Dataset entries
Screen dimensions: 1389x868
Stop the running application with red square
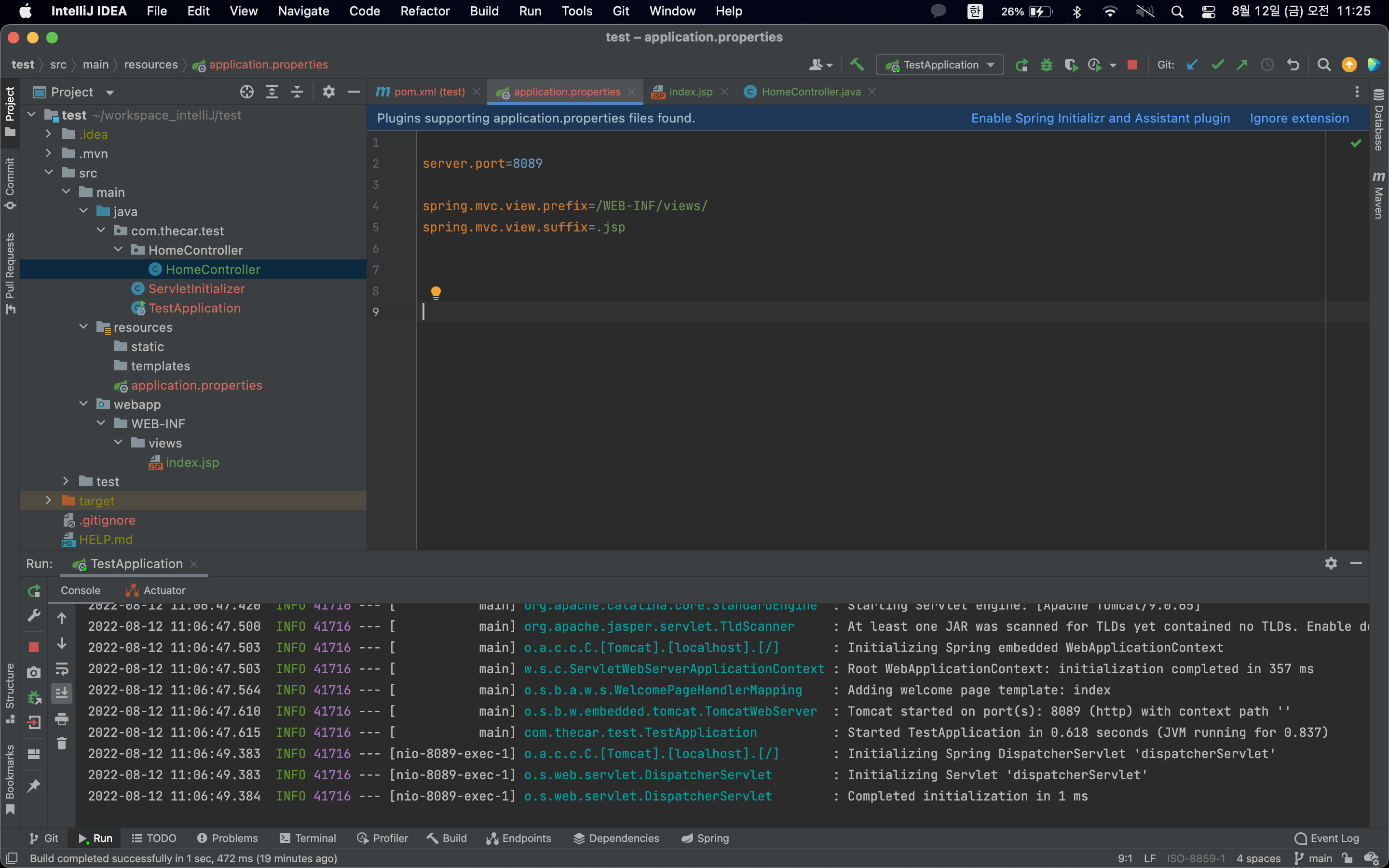click(1132, 65)
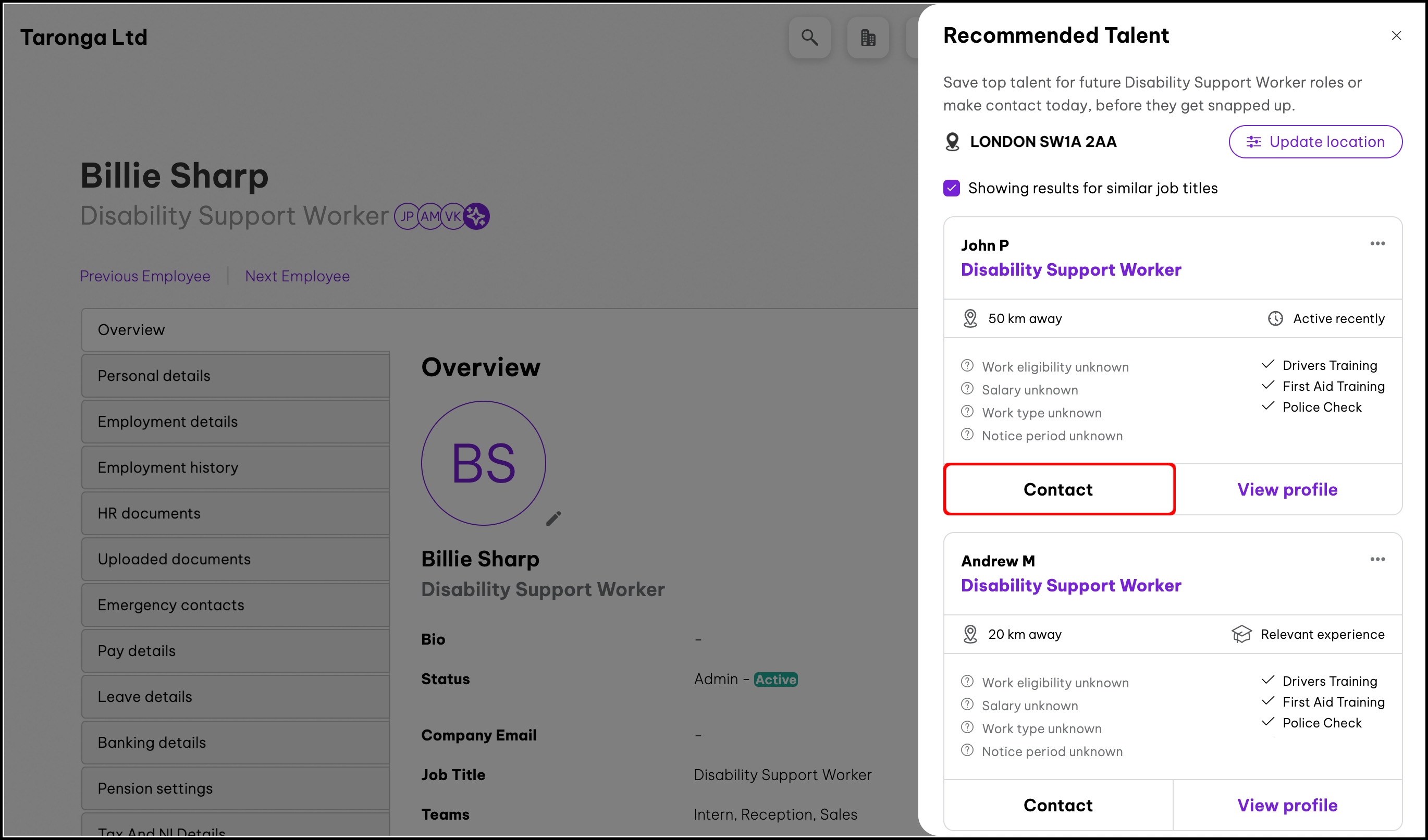This screenshot has width=1428, height=840.
Task: View profile of Andrew M
Action: pos(1287,805)
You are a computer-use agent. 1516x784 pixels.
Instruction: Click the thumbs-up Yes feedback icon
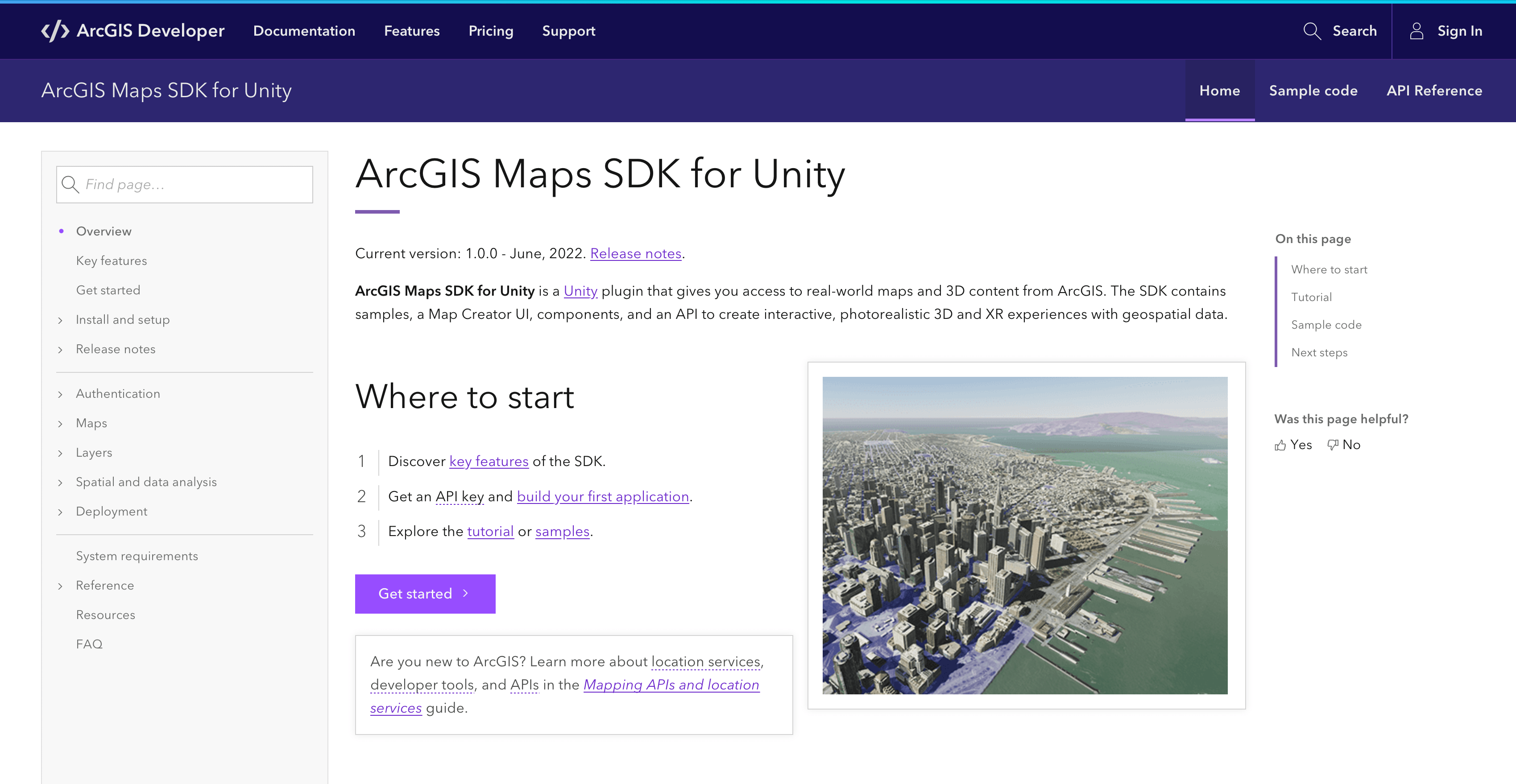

> [WHAT IS REQUIRED]
Write out every entry above exactly as it stands, minus the pictures.

> [FINISHED TASK]
Screen dimensions: 1389x868
Stop the running application with red square
click(1132, 65)
This screenshot has width=1428, height=840.
Task: View profile of Andrew M
Action: pos(1287,805)
You are a computer-use agent. 1516x784 pixels.
Instruction: Click the thumbs-up Yes feedback icon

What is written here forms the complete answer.